Newcastle – Sven Botman Plenty of contenders in Newcastle’s over-achieving squad of last season, with Joe Willock, Sean Longstaff and Anthony Gordon all uncapped. Hard to look past the brilliant Botman, though, who has made it as far as the Netherlands bench a few times but got no further. They are pretty stacked at centre-back, mind, with Virgil van Dijk, Nathan Ake, Matthijs de Ligt, Stefan de Vrij and Spurs new boy Micky van de Ven all worthy adversaries.

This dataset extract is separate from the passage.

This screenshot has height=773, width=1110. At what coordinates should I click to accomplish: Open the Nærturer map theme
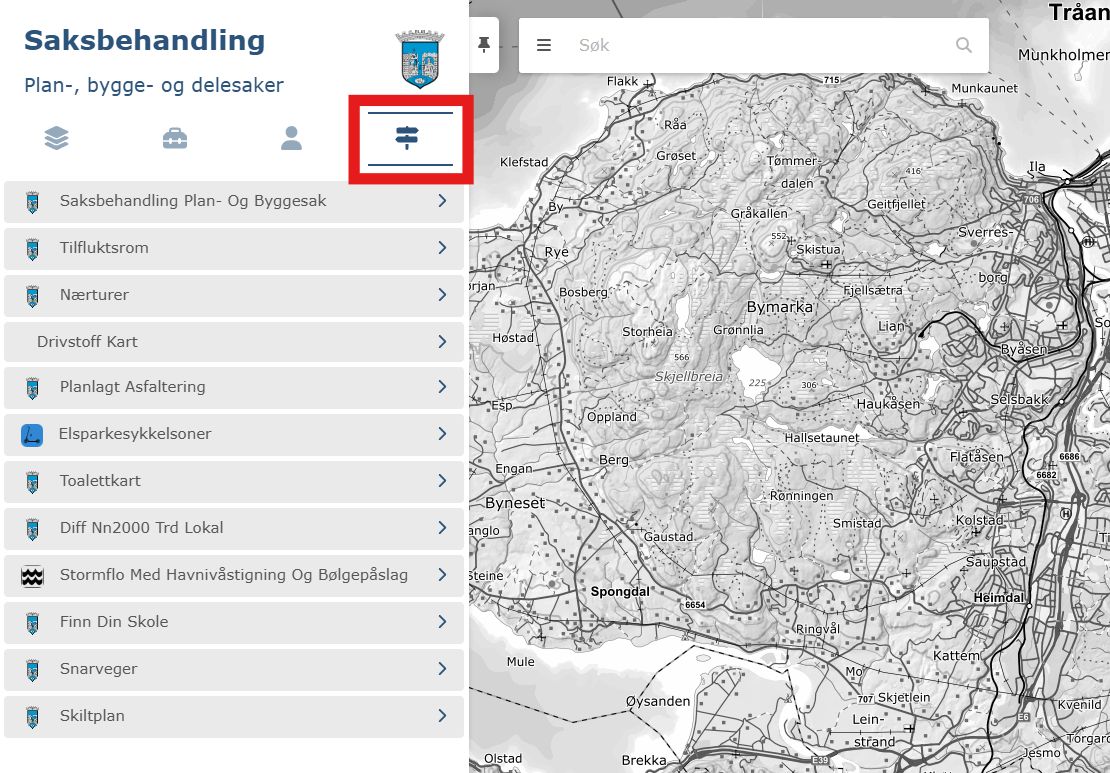(94, 295)
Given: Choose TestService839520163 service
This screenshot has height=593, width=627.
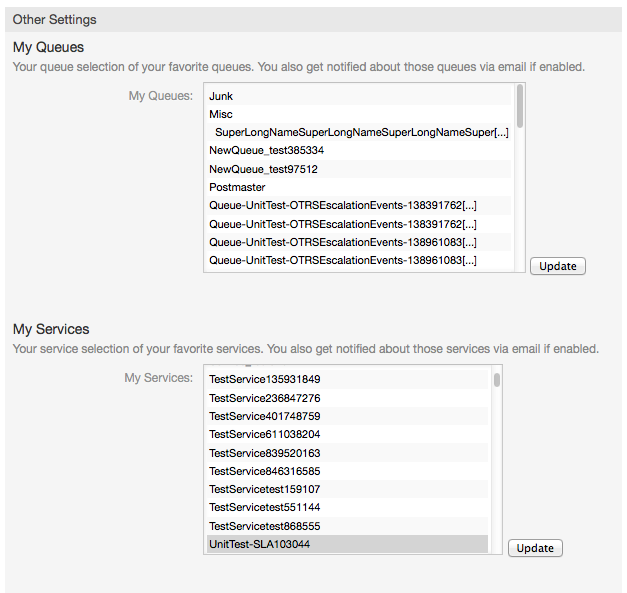Looking at the screenshot, I should pos(264,453).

Nottingham Forest – Morgan Gibbs-White Forest’s squad manages to contain a vast number of caps – thanks chiefly to Wayne Hennessey, Cheikhou Kouyate, Serge Aurier and Chris Wood – but also some eye-catching uncapped members. None better, though, than Morgan Gibbs-White. He’s a player who has about him a distinct if hard to define internationally kind of vibe. We’re almost certain that if he did get a chance with England, he would do really well. His error is to play in positions where England are absolutely stacked with absurdly good options.

Sheffield United – Cameron Archer We fear he’s going to be really quite good. Don’t get us wrong, we’ve nothing against him or Sheffield United. We hope he does well, genuinely. We’re just worried about all the puns.

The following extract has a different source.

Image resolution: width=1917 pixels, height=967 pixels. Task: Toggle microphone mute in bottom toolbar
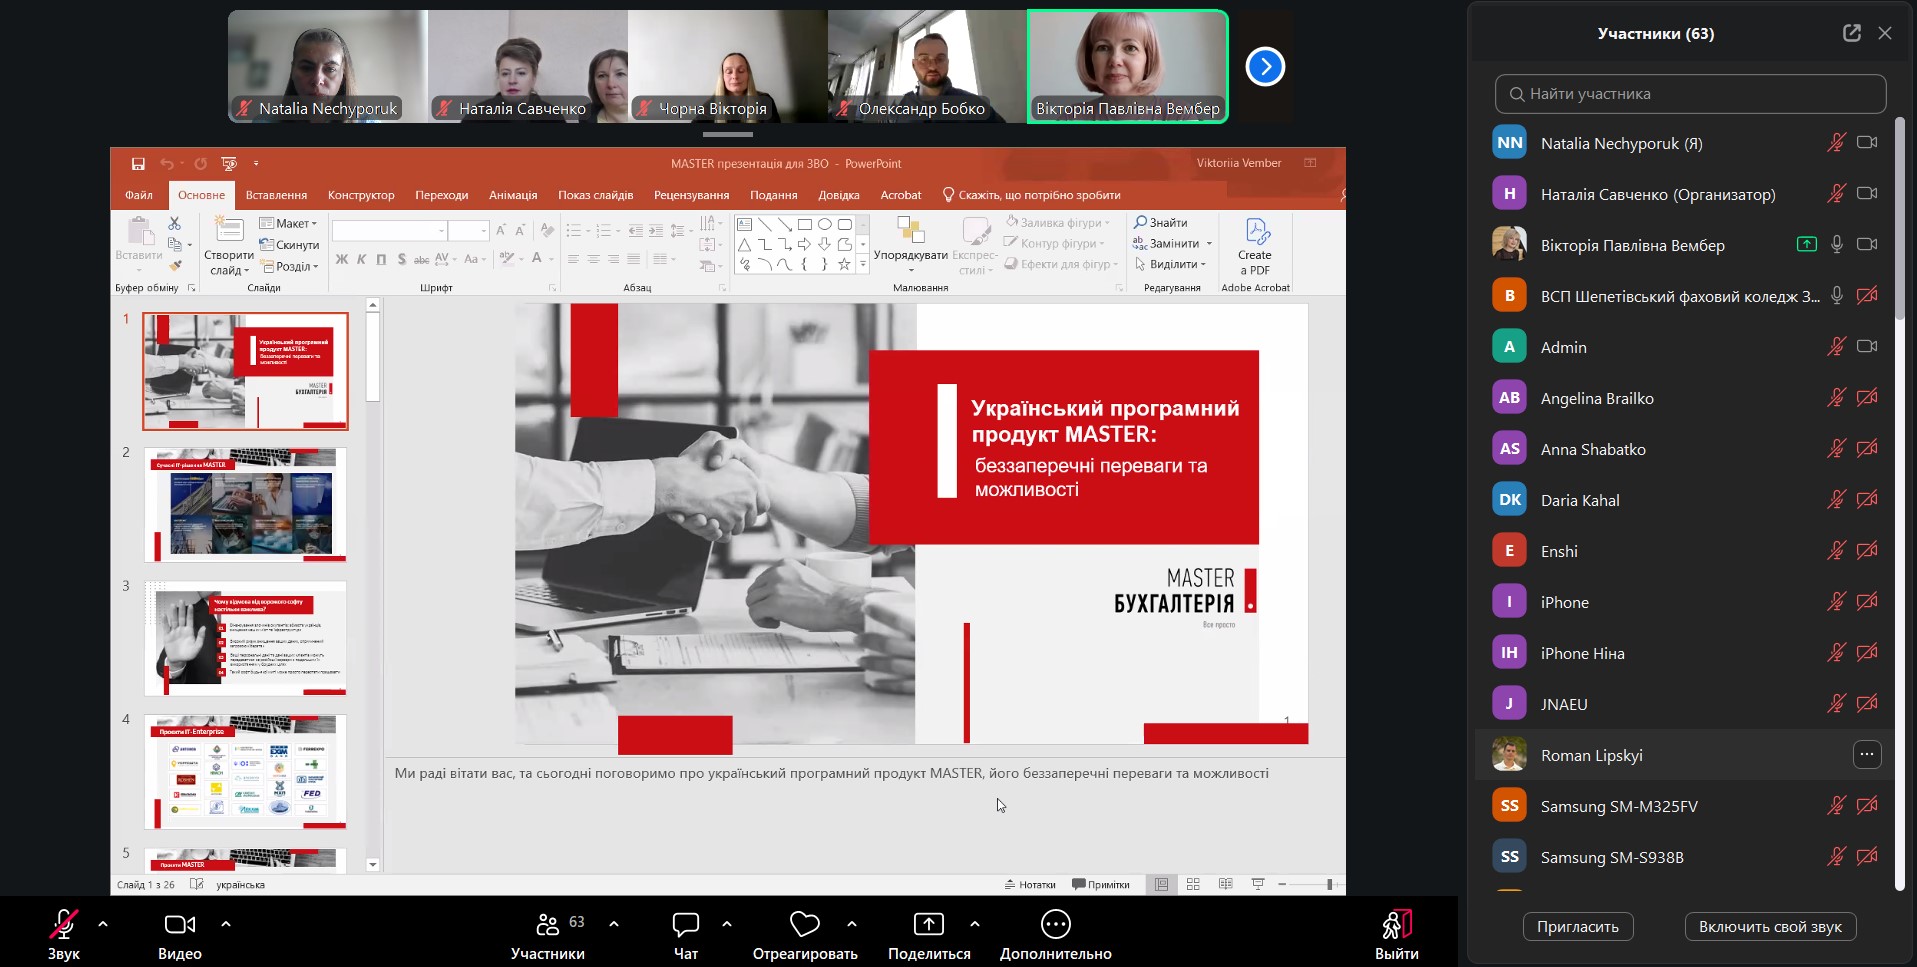tap(64, 925)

Tottenham – Destiny Udogie Micky van de Ven is another contender here having made an eye-catching start to his Spurs career and also the Dutch bench for the game against Ireland last week, but he faces the Botman Problem outlined above. If Destiny Udogie keeps up anything like the form he’s shown in the first month of the Premier League season he surely won’t remain uncapped by Italy for long because he already looks like one of the best left-backs in the league.

West Ham – Ben Johnson Wholly unsatisfactory, really, that what could be called the Mark Noble Memorial Feature currently contains such a poor offering from West Ham. This would have been much easier in the days when Jarrod Bowen, for instance, was patiently awaiting a call-up. Even Danny Ings has got a few caps. Even Aaron Cresswell has got a few caps. Kurt Zouma has played for France, for crying out loud. It’s the slimmest of pickings and when that happens we do what we always do for this feature: we look for a right-back. There’s always an uncapped English right-back knocking around in every squad if you look hard enough.